> [PASSAGE TO READ]:
┄┄┄┄┄┄┄┄┄┄

We argue about how best to make tea. “Milk first!” some people say, wrongly. “No,” others say. “Milk after.” People are basically willing to raise fists over this. They are ready to duel to the death over how long a bag should be left in a mug, or whether a bag should even see a mug in the first place, whether a bag should be locked in the prison of a teapot and squeezed of its blood through a spout. “No sugar!” people shout, as you waddle off to make another interminable cup of tea for them. Another will chime in: “A hundred sugars!”
Academics have recently uncovered the oldest teain Britain, proving once and for all that we have been tea bores for more than 300 years. If you do not think we are collectively boring about tea, offer to do an office tea run right now. Someone will hold up one single finger while they rootle about in a desk drawer for a bag of green tea. Someone else will pass you a tiny carton of sweeteners or some agave. You’ll have to carry all of this to the kitchen, where there is someone you vaguely remember from the Christmas party waiting to make small talk with you. You have to go down to reception and ask if they’ve seen “the tray”. I don’t think it’s hyperbole to say that doing the tea run in the office is one of the worst punishments that can be inflicted on a human being.
How did we get like this? Liking tea has its roots in colonialism, but making a big thing of enjoying it now is somehow worse. Because it’s morphed, over the ages, from that fragrant hay box academics unearthed this week, which we used to brew and drink like normal people, into something else. It is now at once the twee height of Englishnessbut also the most basic solution to any problem, a coddle in a mug.

┄┄┄┄┄┄┄┄┄┄

> [DATASET RECORDS]:
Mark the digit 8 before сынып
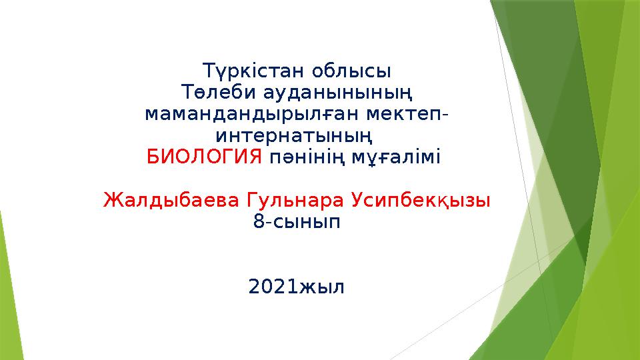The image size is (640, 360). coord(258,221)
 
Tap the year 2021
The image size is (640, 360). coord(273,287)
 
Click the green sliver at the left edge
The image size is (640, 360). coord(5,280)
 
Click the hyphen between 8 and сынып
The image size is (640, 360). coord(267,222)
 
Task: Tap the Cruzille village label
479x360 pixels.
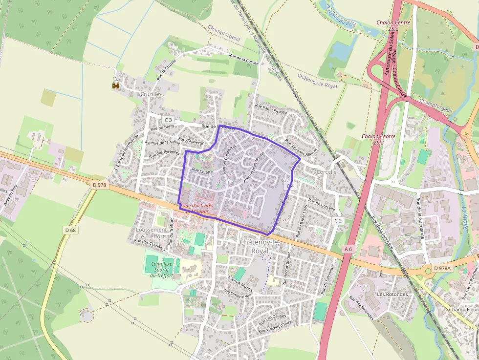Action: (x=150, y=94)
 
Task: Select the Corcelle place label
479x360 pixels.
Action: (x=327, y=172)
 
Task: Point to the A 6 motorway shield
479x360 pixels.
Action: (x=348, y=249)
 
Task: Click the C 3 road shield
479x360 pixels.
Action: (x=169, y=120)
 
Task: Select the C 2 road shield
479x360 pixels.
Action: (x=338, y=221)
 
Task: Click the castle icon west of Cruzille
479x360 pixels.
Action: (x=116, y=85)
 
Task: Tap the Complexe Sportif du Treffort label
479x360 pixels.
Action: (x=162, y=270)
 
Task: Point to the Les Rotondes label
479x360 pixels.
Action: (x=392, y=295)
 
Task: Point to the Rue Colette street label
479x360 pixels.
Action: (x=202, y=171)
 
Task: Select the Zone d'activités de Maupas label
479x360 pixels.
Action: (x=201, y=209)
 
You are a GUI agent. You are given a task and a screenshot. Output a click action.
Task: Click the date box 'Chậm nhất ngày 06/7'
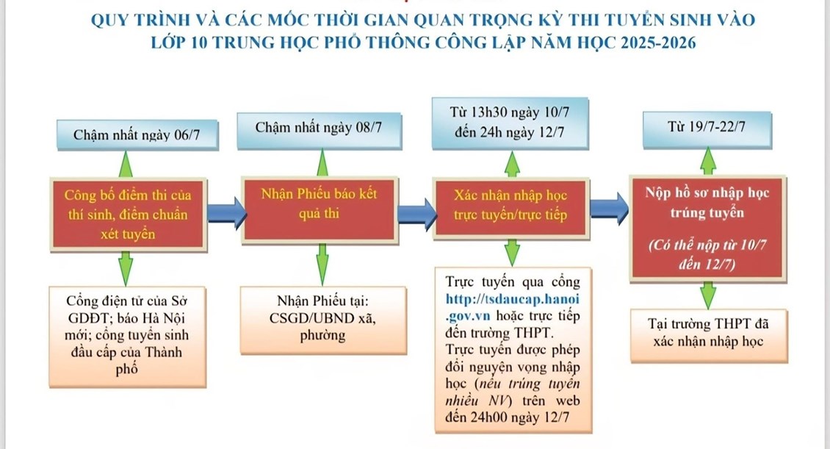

┄┄┄┄┄┄┄┄┄┄

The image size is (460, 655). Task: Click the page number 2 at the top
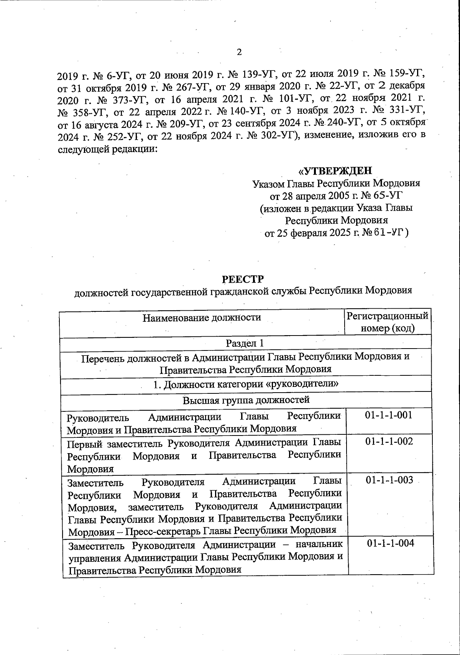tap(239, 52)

┄┄┄┄┄┄┄┄┄┄

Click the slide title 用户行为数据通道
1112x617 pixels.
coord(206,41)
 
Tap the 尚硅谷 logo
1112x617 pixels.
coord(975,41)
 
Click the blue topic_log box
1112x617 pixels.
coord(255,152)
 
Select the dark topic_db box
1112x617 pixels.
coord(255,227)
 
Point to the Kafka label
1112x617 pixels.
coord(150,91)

┄┄┄┄┄┄┄┄┄┄

Duplicate a portion of the passage on tea word for word, beginning with the words "Academics have recently" and ending after the words "a human being.".

> [EXERCISE SOLUTION]:
Academics have recently uncovered the oldest teain Britain, proving once and for all that we have been tea bores for more than 300 years. If you do not think we are collectively boring about tea, offer to do an office tea run right now. Someone will hold up one single finger while they rootle about in a desk drawer for a bag of green tea. Someone else will pass you a tiny carton of sweeteners or some agave. You’ll have to carry all of this to the kitchen, where there is someone you vaguely remember from the Christmas party waiting to make small talk with you. You have to go down to reception and ask if they’ve seen “the tray”. I don’t think it’s hyperbole to say that doing the tea run in the office is one of the worst punishments that can be inflicted on a human being.